The burden of proof ultimately lies with the plaintiffs to show that they would have earned more if the network had struck a deal with an outside studio.
“It’s extremely difficult to prove,” said Michael Sippel, a senior manager at the L.A. accounting firm Green Hasson Janks, who conducts profit participation audits. “To get the data to do the proper comparison is extremely difficult because deals are often confidential.”
Studios face few legal deterrents in vertical integration because courts can’t award punitive damages in these kinds of cases, said Brian Grossman, a partner at Tesser Grossman who specializes in entertainment litigation.
“Studios think most of these people aren’t going to sue and that most can’t afford to sue,” he said.
Much attention has turned to the release of Darabont’s internal emails, which has inflamed an already intense situation. The profanity-laced messages, which were written during the making of the first and second seasons of “The Walking Dead,” show Darabont lashing out at colleagues and making alarming threats.
“Everybody, especially our directors, better wake the --- up and pay attention. Or I will start killing people and throwing bodies out the door,” he wrote at one point, according to court filings.
Kinsella, Darabont’s attorney, called AMC’s decision to release the emails a “completely gratuitous effort to besmirch Frank’s reputation…. This is just AMC’s effort to distract and place on the record out-of-context statements that are potentially harmful to Frank for no reason other than to prejudice the judge in this matter.”
He said that Darabont’s departure from the show was in no way related to the emails and that Darabont left under a typical “pay or play” arrangement under which he would be entitled to payment for his early departure.
Though he initially alleged he was terminated without cause, Darabont isn’t pursuing claims of wrongful discharge.
Darabont’s film career took off in the 1990s with the Oscar-nominated movies “The Shawshank Redemption” and “The Green Mile.” His career later faltered after a pair of box-office disappointments but rebounded with “The Walking Dead.”

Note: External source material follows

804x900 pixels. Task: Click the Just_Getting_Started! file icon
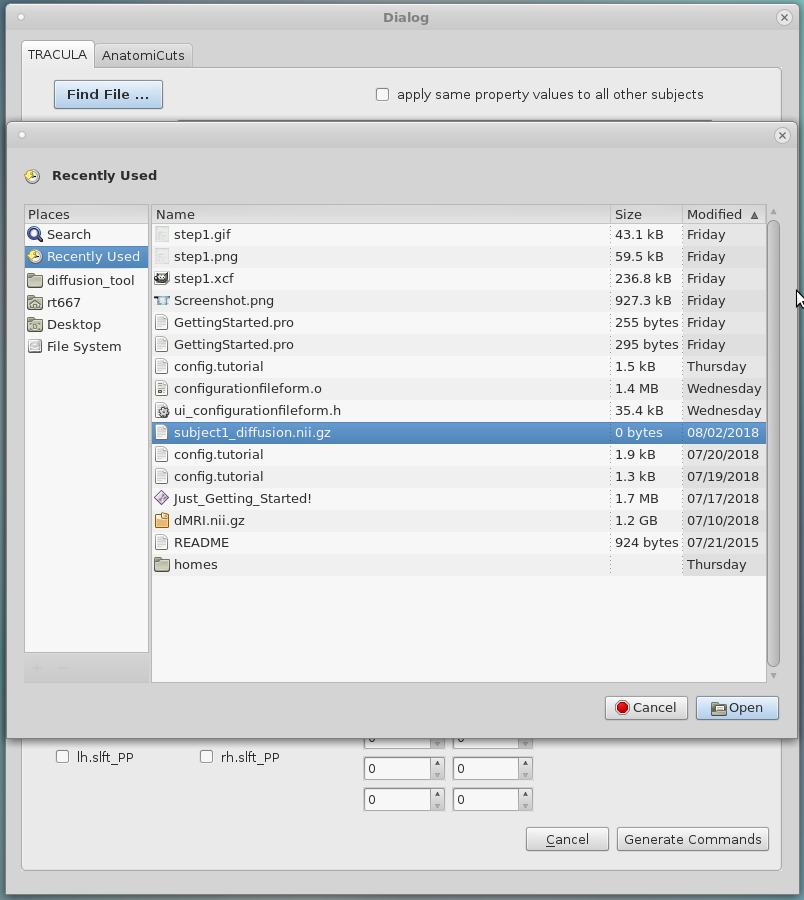click(162, 499)
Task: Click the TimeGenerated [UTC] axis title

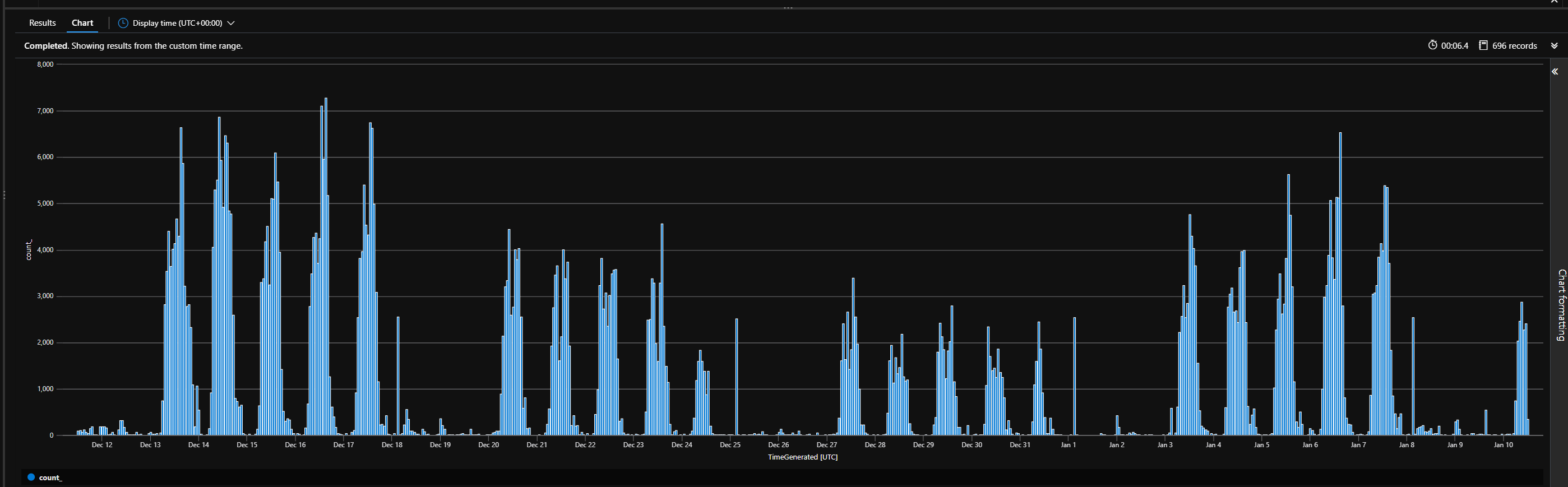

It was the first time he had served as a showrunner on a series, a highly demanding job that requires the management of teams of writers and directors, as well as actors and the technical crew.
AMC is represented in the suit by attorney Marc Kasowitz, who has served as one of President Trump’s personal lawyers.
If the two sides fail to settle, a trial on the Darabont suit would probably take place in 2018, at the earliest.